• [PROBLEM STATEMENT]: All lines from the first one in the listing below to the one holding "Click the service", inclusive, are to be copied exactly.
◇ ◇ ◇
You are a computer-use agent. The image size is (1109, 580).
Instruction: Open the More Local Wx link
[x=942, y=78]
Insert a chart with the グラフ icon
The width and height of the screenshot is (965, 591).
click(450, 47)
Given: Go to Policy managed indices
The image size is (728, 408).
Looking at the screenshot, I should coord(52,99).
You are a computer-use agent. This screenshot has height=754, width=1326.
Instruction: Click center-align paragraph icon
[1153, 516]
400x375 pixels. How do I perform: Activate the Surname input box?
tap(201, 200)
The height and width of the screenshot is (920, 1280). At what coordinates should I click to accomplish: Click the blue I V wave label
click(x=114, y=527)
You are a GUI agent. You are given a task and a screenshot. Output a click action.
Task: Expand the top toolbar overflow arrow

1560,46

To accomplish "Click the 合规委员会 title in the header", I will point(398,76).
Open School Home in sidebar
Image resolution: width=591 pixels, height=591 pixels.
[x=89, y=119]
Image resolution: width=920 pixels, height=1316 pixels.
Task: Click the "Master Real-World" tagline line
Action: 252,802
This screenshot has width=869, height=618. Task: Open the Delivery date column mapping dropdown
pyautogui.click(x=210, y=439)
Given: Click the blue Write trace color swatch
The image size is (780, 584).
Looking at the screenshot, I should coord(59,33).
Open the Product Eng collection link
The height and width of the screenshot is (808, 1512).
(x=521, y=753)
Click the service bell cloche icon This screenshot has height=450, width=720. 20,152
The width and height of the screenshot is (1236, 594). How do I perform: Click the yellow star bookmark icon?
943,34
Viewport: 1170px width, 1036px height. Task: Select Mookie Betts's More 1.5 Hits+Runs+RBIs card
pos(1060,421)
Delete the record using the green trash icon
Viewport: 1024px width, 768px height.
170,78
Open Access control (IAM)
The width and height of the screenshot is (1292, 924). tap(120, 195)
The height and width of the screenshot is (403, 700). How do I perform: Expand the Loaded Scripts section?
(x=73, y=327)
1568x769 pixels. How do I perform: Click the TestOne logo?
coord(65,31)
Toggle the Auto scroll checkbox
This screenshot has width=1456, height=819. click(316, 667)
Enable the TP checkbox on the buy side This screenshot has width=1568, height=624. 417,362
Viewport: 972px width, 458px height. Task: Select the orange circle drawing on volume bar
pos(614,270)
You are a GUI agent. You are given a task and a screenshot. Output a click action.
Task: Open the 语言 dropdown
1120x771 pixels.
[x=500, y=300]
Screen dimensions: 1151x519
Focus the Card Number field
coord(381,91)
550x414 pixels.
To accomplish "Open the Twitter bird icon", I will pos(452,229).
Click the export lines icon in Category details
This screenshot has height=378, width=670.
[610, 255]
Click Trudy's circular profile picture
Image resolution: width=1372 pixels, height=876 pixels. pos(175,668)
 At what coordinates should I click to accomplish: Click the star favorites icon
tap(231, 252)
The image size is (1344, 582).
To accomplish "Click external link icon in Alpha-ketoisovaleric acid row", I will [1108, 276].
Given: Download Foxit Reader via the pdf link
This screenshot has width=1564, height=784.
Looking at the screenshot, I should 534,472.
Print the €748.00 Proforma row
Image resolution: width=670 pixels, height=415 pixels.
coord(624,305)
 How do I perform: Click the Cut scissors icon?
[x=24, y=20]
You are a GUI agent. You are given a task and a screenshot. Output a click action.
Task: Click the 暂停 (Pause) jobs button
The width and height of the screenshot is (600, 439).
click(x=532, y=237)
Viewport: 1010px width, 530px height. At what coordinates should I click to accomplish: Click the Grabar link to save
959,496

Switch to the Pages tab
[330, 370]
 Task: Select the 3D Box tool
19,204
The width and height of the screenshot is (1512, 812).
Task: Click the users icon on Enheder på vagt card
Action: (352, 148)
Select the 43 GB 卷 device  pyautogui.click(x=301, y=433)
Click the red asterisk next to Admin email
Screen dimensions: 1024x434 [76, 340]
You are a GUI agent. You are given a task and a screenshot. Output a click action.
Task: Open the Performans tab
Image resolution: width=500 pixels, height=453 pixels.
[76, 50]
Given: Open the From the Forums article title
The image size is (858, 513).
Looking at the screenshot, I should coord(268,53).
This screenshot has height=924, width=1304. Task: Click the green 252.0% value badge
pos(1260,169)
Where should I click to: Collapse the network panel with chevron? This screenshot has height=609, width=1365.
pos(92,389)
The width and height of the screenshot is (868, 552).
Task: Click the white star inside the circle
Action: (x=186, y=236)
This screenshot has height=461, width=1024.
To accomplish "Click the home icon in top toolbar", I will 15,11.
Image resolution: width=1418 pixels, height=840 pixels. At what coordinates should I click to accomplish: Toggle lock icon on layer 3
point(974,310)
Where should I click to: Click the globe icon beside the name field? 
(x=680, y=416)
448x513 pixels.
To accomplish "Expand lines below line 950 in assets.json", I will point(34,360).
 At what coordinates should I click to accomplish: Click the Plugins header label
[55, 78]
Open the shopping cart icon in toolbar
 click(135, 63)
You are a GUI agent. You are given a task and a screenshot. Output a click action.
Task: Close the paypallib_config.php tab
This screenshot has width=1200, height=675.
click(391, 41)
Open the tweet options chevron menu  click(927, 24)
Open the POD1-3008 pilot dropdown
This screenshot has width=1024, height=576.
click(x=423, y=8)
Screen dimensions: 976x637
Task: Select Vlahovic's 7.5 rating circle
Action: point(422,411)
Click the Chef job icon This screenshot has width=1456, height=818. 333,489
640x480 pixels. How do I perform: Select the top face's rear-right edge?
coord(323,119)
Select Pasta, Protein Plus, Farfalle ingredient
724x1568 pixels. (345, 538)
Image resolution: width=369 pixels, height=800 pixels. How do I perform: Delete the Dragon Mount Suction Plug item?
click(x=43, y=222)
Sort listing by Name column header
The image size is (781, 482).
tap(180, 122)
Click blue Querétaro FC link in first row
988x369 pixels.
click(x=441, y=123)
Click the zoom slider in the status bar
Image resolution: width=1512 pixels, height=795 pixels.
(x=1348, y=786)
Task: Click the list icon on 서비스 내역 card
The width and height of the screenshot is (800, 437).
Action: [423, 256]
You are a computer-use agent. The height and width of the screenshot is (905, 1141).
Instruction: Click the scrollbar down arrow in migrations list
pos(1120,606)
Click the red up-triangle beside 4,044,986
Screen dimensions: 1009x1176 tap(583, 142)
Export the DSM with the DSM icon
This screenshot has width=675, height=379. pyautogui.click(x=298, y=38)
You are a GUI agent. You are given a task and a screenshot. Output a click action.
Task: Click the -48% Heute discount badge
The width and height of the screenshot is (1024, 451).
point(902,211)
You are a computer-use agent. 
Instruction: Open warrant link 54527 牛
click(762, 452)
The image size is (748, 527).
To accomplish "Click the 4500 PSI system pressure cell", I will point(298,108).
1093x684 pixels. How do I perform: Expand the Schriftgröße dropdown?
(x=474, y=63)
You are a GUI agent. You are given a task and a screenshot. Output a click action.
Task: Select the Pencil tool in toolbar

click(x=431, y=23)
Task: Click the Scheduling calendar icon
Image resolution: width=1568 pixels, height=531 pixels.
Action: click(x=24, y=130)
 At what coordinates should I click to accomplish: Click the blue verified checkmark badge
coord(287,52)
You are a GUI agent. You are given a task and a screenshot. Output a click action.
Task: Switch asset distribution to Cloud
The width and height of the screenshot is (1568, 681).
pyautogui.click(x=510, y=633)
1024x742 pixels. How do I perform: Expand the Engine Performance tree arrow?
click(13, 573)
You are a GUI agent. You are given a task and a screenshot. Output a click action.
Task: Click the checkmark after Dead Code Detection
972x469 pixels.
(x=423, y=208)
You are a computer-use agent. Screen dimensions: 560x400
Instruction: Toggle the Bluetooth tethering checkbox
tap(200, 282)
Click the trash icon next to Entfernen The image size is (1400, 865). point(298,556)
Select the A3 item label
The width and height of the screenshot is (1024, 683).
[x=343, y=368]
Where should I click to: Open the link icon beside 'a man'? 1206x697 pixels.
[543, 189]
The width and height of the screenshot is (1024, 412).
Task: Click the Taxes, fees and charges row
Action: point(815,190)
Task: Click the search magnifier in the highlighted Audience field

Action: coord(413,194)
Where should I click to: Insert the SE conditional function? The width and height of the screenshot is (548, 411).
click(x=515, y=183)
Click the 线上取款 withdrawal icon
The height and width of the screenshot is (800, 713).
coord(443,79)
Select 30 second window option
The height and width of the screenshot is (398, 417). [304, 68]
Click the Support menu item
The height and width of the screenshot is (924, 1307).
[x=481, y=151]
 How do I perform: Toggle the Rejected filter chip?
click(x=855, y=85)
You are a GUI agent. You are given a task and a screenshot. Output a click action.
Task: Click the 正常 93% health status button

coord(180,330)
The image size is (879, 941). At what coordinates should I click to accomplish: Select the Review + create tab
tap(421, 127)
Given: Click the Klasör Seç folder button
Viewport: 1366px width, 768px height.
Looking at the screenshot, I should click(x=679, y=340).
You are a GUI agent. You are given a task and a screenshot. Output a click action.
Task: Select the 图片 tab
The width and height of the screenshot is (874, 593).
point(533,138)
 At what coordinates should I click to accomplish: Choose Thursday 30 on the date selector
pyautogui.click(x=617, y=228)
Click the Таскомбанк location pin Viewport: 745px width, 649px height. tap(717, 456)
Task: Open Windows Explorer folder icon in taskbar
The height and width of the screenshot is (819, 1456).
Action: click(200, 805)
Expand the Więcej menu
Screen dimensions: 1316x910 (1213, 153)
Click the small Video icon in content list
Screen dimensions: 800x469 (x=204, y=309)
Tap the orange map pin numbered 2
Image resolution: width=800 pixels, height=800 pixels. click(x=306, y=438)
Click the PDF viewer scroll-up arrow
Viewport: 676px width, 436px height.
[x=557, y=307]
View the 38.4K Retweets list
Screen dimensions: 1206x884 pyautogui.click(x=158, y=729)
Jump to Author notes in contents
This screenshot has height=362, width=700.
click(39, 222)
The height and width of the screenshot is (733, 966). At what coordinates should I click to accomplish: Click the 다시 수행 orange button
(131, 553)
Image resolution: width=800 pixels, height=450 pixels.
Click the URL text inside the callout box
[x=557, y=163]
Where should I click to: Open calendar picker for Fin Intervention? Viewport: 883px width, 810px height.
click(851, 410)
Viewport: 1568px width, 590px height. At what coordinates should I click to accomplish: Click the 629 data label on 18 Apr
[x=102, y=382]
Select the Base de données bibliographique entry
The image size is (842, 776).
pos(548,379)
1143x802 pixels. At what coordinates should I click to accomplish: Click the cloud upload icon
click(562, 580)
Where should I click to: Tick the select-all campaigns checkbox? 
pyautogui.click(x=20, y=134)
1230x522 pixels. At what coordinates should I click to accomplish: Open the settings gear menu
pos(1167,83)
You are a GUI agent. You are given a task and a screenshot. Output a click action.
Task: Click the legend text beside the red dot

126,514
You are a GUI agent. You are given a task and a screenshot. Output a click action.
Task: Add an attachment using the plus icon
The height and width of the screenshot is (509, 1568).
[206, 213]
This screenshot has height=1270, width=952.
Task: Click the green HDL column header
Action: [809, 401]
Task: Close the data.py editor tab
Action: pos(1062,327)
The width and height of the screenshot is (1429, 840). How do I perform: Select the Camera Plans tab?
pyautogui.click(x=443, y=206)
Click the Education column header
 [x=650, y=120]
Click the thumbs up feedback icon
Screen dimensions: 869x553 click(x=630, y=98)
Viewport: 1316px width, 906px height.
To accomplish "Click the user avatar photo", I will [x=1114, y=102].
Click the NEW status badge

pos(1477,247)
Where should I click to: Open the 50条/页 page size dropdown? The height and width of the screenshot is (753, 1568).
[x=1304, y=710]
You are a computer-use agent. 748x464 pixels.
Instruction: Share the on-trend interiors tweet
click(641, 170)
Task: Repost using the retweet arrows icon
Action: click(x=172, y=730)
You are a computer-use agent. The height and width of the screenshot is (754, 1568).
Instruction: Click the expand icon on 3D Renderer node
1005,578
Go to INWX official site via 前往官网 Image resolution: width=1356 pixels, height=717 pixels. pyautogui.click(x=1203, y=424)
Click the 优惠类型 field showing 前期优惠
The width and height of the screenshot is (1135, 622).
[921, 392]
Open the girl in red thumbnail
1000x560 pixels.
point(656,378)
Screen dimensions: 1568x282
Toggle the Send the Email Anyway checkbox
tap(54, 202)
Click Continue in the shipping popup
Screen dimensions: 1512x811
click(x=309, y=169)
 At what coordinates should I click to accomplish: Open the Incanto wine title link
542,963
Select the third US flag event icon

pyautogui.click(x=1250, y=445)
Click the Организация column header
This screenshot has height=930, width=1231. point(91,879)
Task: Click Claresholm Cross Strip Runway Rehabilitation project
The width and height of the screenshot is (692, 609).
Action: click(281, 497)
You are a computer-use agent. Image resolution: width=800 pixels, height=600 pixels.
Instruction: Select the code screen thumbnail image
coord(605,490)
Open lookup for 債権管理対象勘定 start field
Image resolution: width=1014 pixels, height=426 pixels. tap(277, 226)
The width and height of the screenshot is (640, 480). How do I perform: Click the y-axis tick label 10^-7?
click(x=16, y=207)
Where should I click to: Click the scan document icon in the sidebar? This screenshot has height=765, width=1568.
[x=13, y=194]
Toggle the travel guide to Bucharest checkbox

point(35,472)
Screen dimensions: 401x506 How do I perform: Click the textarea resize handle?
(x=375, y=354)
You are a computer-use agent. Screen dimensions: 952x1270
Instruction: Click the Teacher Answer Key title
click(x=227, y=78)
◇ ◇ ◇
• [OUTPUT OF THE TASK]:
You are a computer-use agent. The image size is (1109, 580).
Instruction: Open the More Local Wx link
[x=942, y=78]
Insert a chart with the グラフ icon
The width and height of the screenshot is (965, 591).
click(450, 47)
Given: Go to Policy managed indices
The image size is (728, 408).
Looking at the screenshot, I should coord(52,99).
You are a computer-use agent. This screenshot has height=754, width=1326.
Instruction: Click center-align paragraph icon
[1153, 516]
400x375 pixels. How do I perform: Activate the Surname input box?
tap(201, 200)
The height and width of the screenshot is (920, 1280). At what coordinates should I click to accomplish: Click the blue I V wave label
click(x=114, y=527)
You are a GUI agent. You are given a task and a screenshot. Output a click action.
Task: Expand the top toolbar overflow arrow

1560,46

To accomplish "Click the 合规委员会 title in the header", I will point(398,76).
Open School Home in sidebar
Image resolution: width=591 pixels, height=591 pixels.
[x=89, y=119]
Image resolution: width=920 pixels, height=1316 pixels.
Task: Click the "Master Real-World" tagline line
Action: 252,802
This screenshot has width=869, height=618. Task: Open the Delivery date column mapping dropdown
pyautogui.click(x=210, y=439)
Given: Click the blue Write trace color swatch
The image size is (780, 584).
Looking at the screenshot, I should coord(59,33).
Open the Product Eng collection link
The height and width of the screenshot is (808, 1512).
(x=521, y=753)
Click the service bell cloche icon This screenshot has height=450, width=720. 20,152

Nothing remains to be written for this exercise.